Recoveries are powered by two things. Houses and cars. And young people aren't buying either.
The share of 30-year-olds with student debt who have taken out a mortgage has collapsed since the recession struck (ditto those without student debt).
And the share of 25-year-olds with student debt who also have an auto loan has fallen since the crash, as well (ditto again those without student debt).
This study seems to feed into a familiarly scary story about student debt as a dangerous bubble that is piling unprecedented levels of debt on young people, and is wrecking the economy by preventing them from starting their lives.
There's two problems with that story. First, as Jordan Weissmann and I wrote for The Atlantic, there are so many reasons that cars and houses are falling out of favor with young people beyond student loans (and even beyond the miserable economy) that it's impossible to pick a single culprit. For example, companies like Ford are vocally worried that smartphones are replacing cars as symbols of grown-up sociability, and young people are bunching in urban and urban-lite areas with many apartments and good public transit.
Second, it's a myth that college graduates have more debt than they used to.

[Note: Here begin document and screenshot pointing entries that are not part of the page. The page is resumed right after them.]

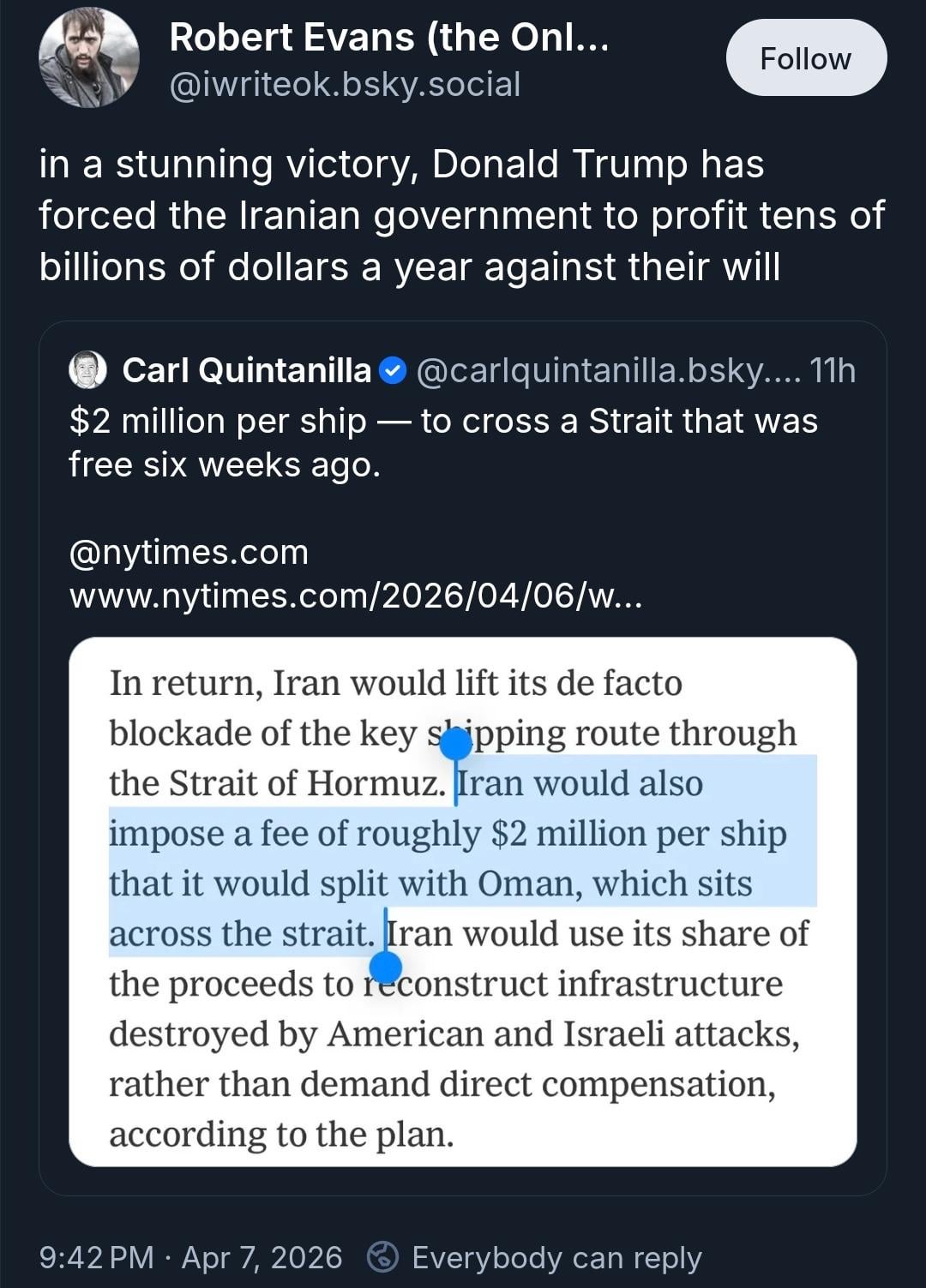The width and height of the screenshot is (926, 1288).
Task: Click the main post text about Donald Trump
Action: 461,215
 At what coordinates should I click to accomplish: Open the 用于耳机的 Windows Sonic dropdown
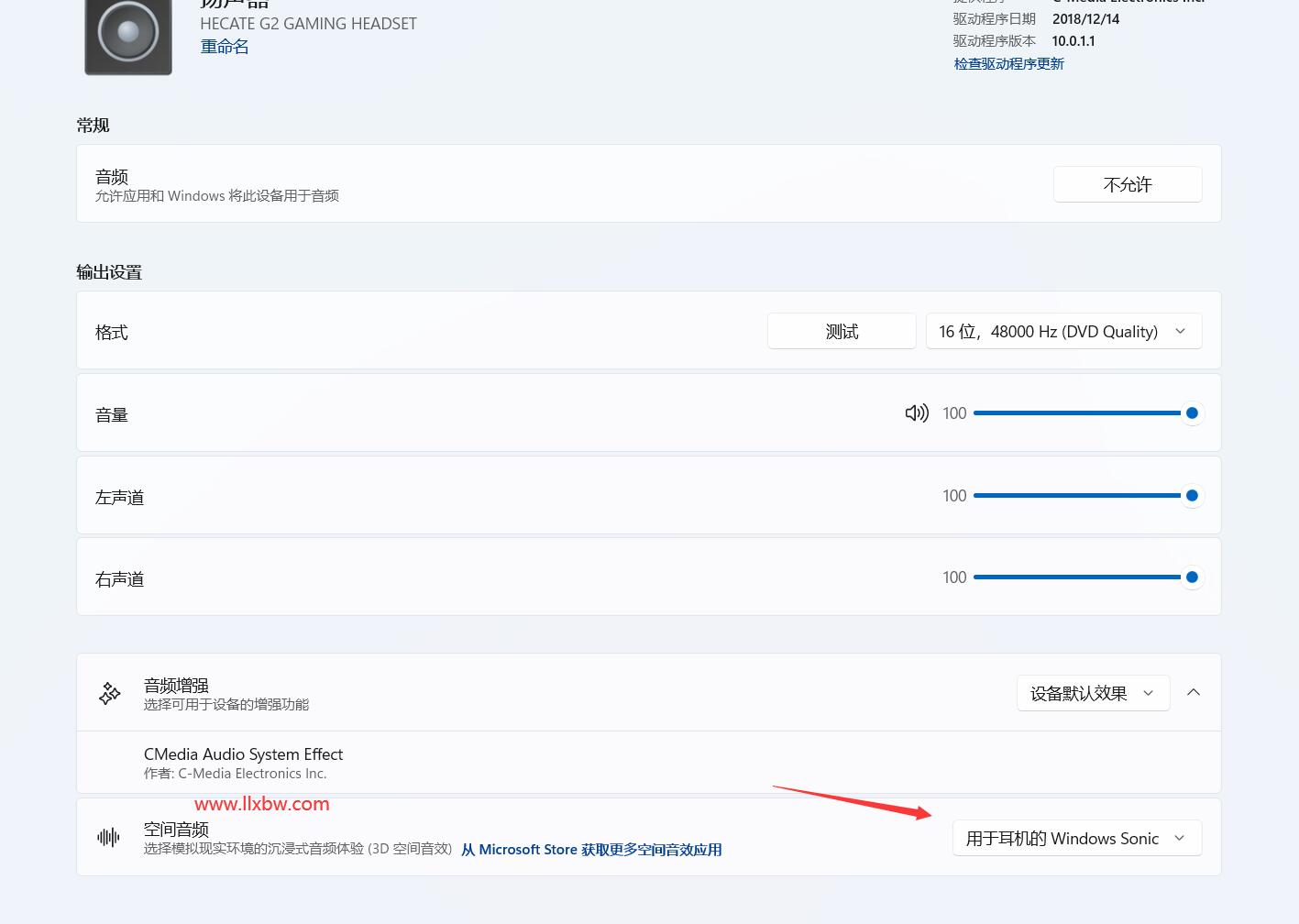pyautogui.click(x=1076, y=838)
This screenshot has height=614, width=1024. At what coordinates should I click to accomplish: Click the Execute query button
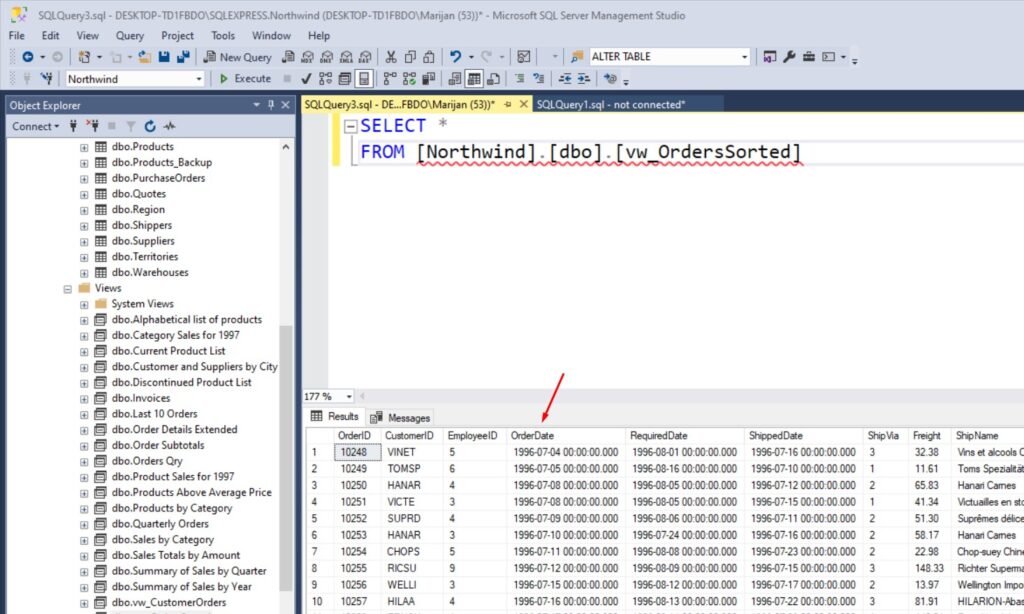pyautogui.click(x=244, y=78)
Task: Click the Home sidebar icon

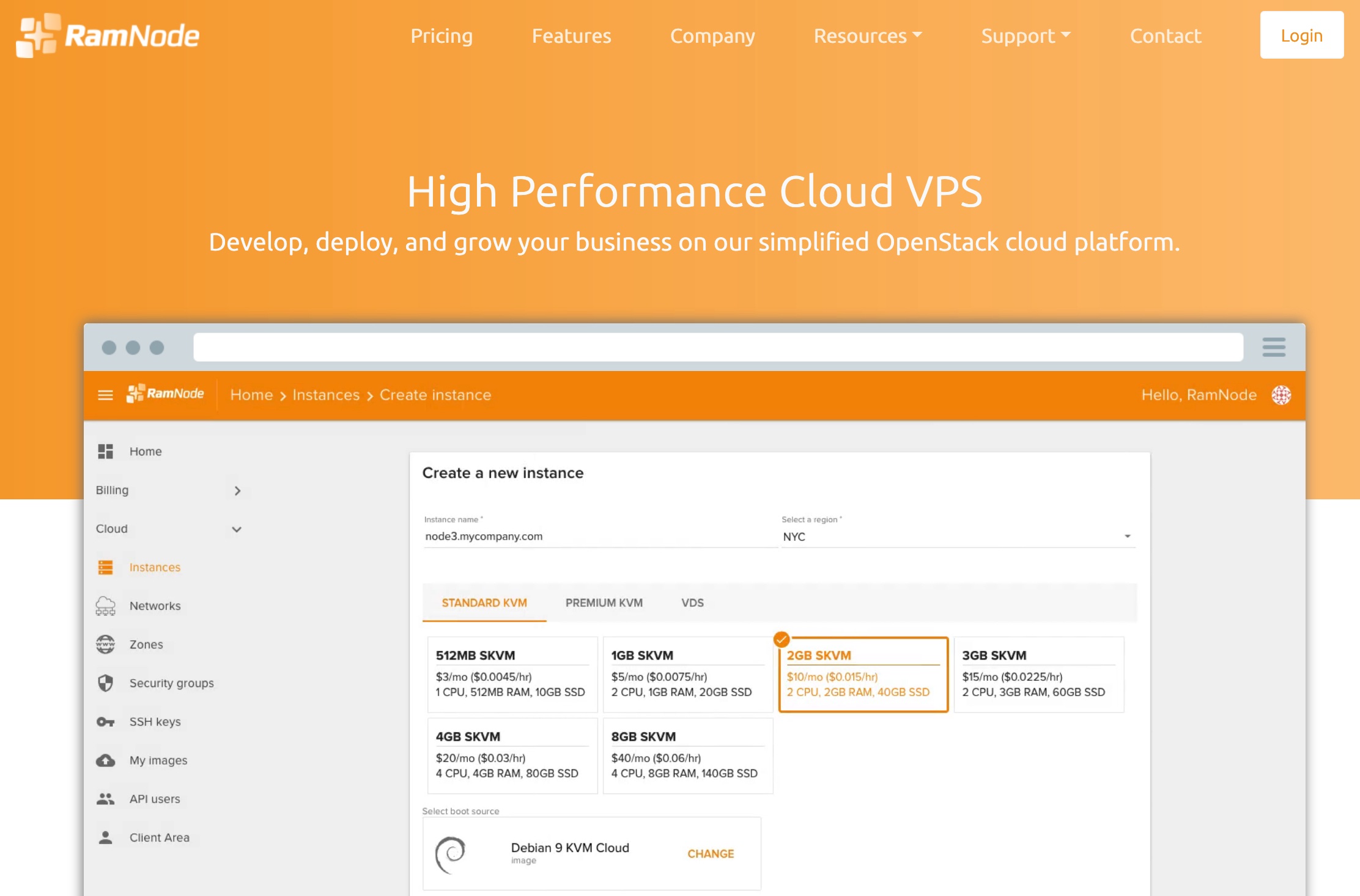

In fact, they have less. Total debt for 20-somethings has fallen since its peak in 2008, as it has for every age group in this period of deleveraging. Families that feasted on credit in the last decade have spent the last few years paying back what they owe and cutting back their excessive spending. Young people, with and without student loans, have done the very same.
Average debt among twentysomethings is at its lowest since 1995, according to a recent Pew Research Center report. More than a fifth of young households in 2010 didn't have any debt at all -- the lowest in 30 years.
What's really changed is what kind of debt they have. Young people have swapped student loans for mortgage and auto loans. They've traded cars for college and homes for homework.
And that's okay! Compared to cars and houses, higher education is a much safer investment. For all the media criticism about college losing its luster, you could make a good argument that it's never been more important. While the returns to college have flattened recently, wage growth has been even weaker (or negative) among non-college grads. As a result, the "bonus" that young workers get from going to college, which economists call, the "college premium," has tripled in the last 30 years. Today, the share of the 18-24-year-old population enrolled in school is at an all-time high 45 percent today.
I tend to regard the most educated generation in American history as good news, but even good news has its downsides. The downside here is that millions of young people invested in their human capital during a period of overall deleveraging. Little was left over for cars and houses. And the twin engines of the consumer economy were starved for fresh fuel.
Meta Brown and Sydnee Caldwell, the authors of the New York Fed study, end on a pessimistic note ...
While highly skilled young workers have traditionally provided a vital influx of new, affluent consumers to U.S. housing and auto markets, unprecedented student debt may dampen their influence in today's marketplace.
... but here's a more optimistic read. With youth unemployment kissing 18 percent through 2010, more young American realized that the opportunity cost of leaving the labor force to go to school had never been lower. They wouldn't have bought homes, anyway. They wouldn't have bought cars, anyway. The economy was too rotten. So for many of them, the choice wasn't been a four-bedroom house and four more years of school. It was between school and underemployment. They chose wisely.
So, optimistically, today's debt swap could work like a reverse-stimulus,
sucking energy from the economy in the short-term but empowering our
labor force in the long-term when, eventually, some of these students will get married, buy a house, and put some wheels in their garage, having invested in their education before they took out their first car loan.